One way of stopping companies from leaving their messes behind would be to require them to establish a reserve on their balance sheets or to take out surety bonds to cover the cost of tearing down or rehabilitating vacated facilities.   But even such a fair-minded measure would have complications, the biggest of which would be that it would serve as a disincentive for companies to locate new operations in locales with such a measure and would encourage them to move offshore to locales without such measures, such as India. 

Speaking of India, if you want to see what American workers are up against, watch the 71-minute documentary "Machines." Shot in an enormous textile and dye factory in Gujarat, India, it shows the Dickensian conditions that the workers endure for 12 hours a day.  Wearing sandals or going barefoot, the workers have no safety gear—no bump hats, no steel-toed shoes, no respiratory equipment, no rubber gloves.  The floors are covered in grease and dangerous chemicals, the air is thick with smoke and fumes, and dangerous machines have no safety guards, kill switches, or lock-out mechanisms.  The astonishing amount of untreated effluent generated by the plant flows onto neighboring land, where impoverished children search through the goo for something of value.   

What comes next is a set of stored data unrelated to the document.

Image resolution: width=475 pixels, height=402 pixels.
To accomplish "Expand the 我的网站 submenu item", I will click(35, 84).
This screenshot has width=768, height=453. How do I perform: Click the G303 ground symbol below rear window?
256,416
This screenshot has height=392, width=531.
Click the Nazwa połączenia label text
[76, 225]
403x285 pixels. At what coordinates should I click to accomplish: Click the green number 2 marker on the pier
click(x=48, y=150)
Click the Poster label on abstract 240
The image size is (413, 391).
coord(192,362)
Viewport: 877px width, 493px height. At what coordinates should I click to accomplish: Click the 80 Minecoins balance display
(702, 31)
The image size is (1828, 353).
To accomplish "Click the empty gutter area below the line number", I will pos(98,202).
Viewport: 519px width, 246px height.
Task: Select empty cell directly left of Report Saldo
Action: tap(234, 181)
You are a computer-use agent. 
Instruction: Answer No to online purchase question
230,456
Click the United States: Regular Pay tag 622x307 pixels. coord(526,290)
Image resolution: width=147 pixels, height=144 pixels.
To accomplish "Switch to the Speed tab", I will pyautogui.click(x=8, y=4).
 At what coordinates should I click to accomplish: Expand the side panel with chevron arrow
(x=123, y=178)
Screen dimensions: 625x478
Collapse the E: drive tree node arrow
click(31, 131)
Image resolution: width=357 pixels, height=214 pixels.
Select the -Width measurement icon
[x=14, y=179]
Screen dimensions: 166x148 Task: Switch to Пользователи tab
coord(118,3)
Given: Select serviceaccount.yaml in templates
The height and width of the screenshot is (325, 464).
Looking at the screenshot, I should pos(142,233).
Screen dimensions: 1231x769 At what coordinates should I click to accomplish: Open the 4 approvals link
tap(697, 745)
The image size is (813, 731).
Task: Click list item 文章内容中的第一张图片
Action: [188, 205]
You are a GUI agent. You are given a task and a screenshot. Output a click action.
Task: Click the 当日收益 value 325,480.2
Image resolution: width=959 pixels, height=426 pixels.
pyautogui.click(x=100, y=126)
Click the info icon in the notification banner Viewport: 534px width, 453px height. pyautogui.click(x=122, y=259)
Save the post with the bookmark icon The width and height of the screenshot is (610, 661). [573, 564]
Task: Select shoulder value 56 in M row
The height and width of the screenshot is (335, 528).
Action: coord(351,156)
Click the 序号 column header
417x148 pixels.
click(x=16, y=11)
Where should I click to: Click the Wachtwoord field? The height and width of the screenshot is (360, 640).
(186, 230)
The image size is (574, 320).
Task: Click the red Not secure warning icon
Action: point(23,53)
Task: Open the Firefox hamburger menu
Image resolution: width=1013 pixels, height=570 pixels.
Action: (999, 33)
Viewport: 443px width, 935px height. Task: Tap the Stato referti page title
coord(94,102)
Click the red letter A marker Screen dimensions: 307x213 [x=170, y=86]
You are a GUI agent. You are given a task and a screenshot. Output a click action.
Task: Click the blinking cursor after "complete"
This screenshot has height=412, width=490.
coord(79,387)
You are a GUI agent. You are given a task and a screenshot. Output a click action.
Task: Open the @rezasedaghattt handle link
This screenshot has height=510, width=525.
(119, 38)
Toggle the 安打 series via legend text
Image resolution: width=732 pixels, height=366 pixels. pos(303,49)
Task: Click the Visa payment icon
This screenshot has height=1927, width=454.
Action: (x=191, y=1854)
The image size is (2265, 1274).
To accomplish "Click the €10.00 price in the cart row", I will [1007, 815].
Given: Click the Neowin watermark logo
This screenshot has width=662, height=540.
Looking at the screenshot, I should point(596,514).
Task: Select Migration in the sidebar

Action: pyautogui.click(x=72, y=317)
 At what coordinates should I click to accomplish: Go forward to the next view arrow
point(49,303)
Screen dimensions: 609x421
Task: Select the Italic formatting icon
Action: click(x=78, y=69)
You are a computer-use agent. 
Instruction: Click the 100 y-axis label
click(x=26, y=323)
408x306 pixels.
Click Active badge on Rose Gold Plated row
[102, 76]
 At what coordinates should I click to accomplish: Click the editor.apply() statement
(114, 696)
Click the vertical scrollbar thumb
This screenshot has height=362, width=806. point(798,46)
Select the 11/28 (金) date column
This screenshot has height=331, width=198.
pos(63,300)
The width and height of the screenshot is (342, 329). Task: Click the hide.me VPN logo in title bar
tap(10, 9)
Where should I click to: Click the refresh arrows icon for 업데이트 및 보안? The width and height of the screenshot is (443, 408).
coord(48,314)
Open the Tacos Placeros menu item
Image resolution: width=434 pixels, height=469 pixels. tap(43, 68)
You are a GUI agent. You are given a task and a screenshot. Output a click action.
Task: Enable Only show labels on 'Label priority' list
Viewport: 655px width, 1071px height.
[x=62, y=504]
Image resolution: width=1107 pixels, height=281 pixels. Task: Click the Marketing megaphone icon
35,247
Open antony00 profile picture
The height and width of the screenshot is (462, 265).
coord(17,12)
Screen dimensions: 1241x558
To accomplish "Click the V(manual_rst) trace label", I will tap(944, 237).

The E&Es see something good in this.  They see it as the first step in India and other developing economies climbing the productivity ladder and slowly becoming prosperous.  As these countries attract capital from investors and exports, investments can be made in technology, automation, education, safety, and environmental safeguards.  Eventually, they won't have to rely on cheap labor to compete with developed countries and can compete on other comparative advantages.  Left unanswered is what happens to the concept of comparative advantage when social, economic, and technological factors become equal between countries.    

My second idea is an old one that has never fully materialized—namely, to end the cruelty of welfare dependency by requiring the able-bodied and able-minded to work in return for public assistance.

Actually, the idea did materialize during the Great Depression, when unemployed Americans worked for the Works Progress Administration and built infrastructure across the country that still stands today.  Was there typical government waste and incompetence in the process?  Of course.  But the waste was far less than what it would've been if the unemployed were given handouts without expecting anything in return.  Also, there were psychic benefits to the work that can't be measured.

Could something similar be organized for people and communities negatively affected by creative destruction?  Could people be put to work for some limited period in making their towns more attractive, in joining neighbors in a community effort, and in otherwise accomplishing something meaningful?  Are there enough leaders who can organize such efforts and inspire the participants?  Are there enough reporters, pundits, ministers, and social workers who will laud their efforts and make them feel special?  Is it even politically possible to reform and consolidate the many existing welfare programs that are disconnected from work and thus self-esteem?

If no, that's a sad and sobering commentary on the state of the USA.

Final question:  Can someone mention the downsides of creative destruction without being tarred and feathered as a heretic by doctrinaire free-market libertarians and conservatives?

I have to run now.  The smell of boiling tar is in the air.